Furia, ese es el nombre de uno de los caballos negros. Tras su galope siempre deja un rastro de boñiga hedionda, creando un camino que parece interminable de una mierda lodosa y mal oliente que no parece boñiga, si no mierda humana.
Atrás, las almas tristes que acompañan a la muerte caminan sin cautela de la sustancia viscosa y mal oliente que se embarra en sus pies.
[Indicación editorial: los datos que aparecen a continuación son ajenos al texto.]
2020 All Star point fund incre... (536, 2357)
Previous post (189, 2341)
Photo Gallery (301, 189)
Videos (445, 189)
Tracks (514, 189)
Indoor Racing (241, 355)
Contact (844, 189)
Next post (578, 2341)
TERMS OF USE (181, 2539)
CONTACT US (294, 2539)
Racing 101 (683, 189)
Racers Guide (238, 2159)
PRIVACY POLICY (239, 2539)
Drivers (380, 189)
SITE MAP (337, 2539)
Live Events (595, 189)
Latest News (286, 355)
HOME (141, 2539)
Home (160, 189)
Parece no importarles, y más bien pierden su mirada en las enormes y oscuras nalgas del caballo negro del que brotan los manantiales de mierda, con la mirada ausente de quien siempre mira sin ver y escucha sin oír.
Camino con ellos, con tanto cuidado de no llenarme de mierda que termino metiendo la pierna entera en uno de los pozos. Siento la mierda deslizarse entre los dedos de mis pies, deslizarse por mis muslos y apretarlos hasta dejarlos casi inmóviles, con pocas esperanzas de escape. Poco a poco, voy quedando como dormida entre los aromas, y levemente percibo como algunos caminan sobre los dedos de mi mano, sobre mi espalda, incluso pretenden caminar sobre mi cabeza, con tal de seguir contemplando el manantial de mierda que fluye del culo del caballo negro.
Me veo ahí, hundiéndome hasta el fondo. No sé cómo salir, pero sospecho que para escapar tendré que terminar cabalgando la tumba cargada de muertes, de lutos, tirando hacia la dirección contraria, siempre tirando hacia la dirección contraria.
Aún no sé cómo se llama el otro caballo.